Things to do:
**1.** In the text about Apple's classes, list each button on the Apple TV remote as described, with what it does.
**2.** Repeat the text about Apple's classes word for word, from "Apple Case Study" up to and including "and marketing products.".

Page:
* START *
Apple Case Study Analysis 2008 Nfl

The classes are taught on Apple’s campus in a section of buildings called City Center and are as thoughtfully planned as an Apple product, the employees said. The rooms are well lit and built in a trapezoid shape; seats in the back rows are elevated so that everyone has a clear view of the instructor. Occasionally, classes are given in Apple’s overseas offices, like one in China, and the professors travel there to teach.

Randy Nelson, who came from the animation studio Pixar, co-founded by Mr. Jobs, is one of the teachers of “Communicating at Apple.” This course, open to various levels of employees, focuses on clear communication, not just for making products intuitive, but also for sharing ideas with peers and marketing products.

In a version of the class taught last year, Mr. Nelson showed a slide of “The Bull,” a series of 11 lithographs of a bull that Picasso created over about a month, starting in late 1945. In the early stages, the bull has a snout, shoulder shanks and hooves, but over the iterations, those details vanish. The last image is a curvy stick figure that is still unmistakably a bull.

“You go through more iterations until you can simply deliver your message in a very concise way, and that is true to the Apple brand and everything we do,” recalled one person who took the course.

In “What Makes Apple, Apple,” another course that Mr. Nelson occasionally teaches, he showed a slide of the remote control for the Google TV, said an employee who took the class last year. The remote has 78 buttons. Then, the employee said, Mr. Nelson displayed a photo of the Apple TV remote, a thin piece of metal with just three buttons.

How did Apple’s designers decide on three buttons? They started out with an idea, Mr. Nelson explained, and debated until they had just what was needed — a button to play and pause a video, a button to select something to watch, and another to go to the main menu.
* END *
Dataset extract:
* START *
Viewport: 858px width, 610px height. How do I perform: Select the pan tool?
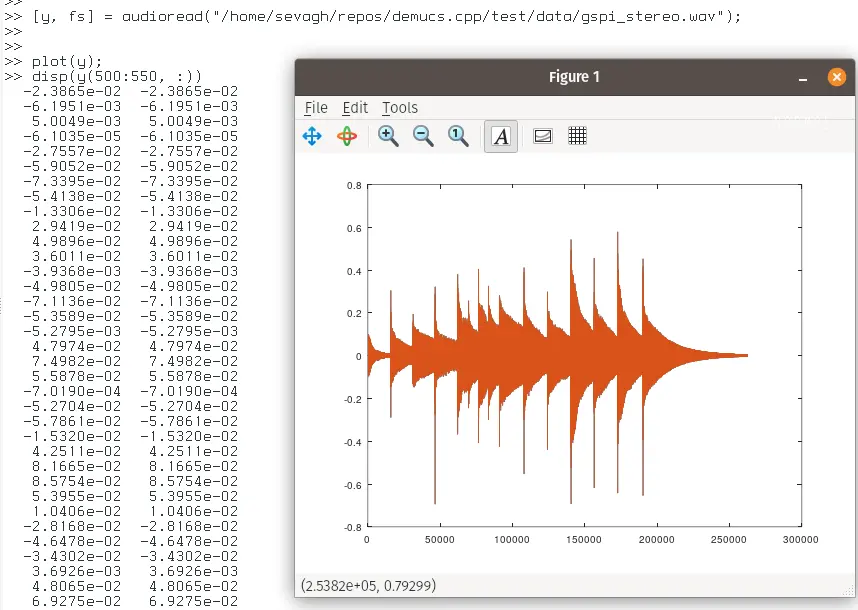coord(312,135)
* END *
Responses for each task:
**1.**
- A button to play and pause a video
- A button to select something to watch
- A button to go to the main menu

**2.**
Apple Case Study Analysis 2008 Nfl

The classes are taught on Apple’s campus in a section of buildings called City Center and are as thoughtfully planned as an Apple product, the employees said. The rooms are well lit and built in a trapezoid shape; seats in the back rows are elevated so that everyone has a clear view of the instructor. Occasionally, classes are given in Apple’s overseas offices, like one in China, and the professors travel there to teach.

Randy Nelson, who came from the animation studio Pixar, co-founded by Mr. Jobs, is one of the teachers of “Communicating at Apple.” This course, open to various levels of employees, focuses on clear communication, not just for making products intuitive, but also for sharing ideas with peers and marketing products.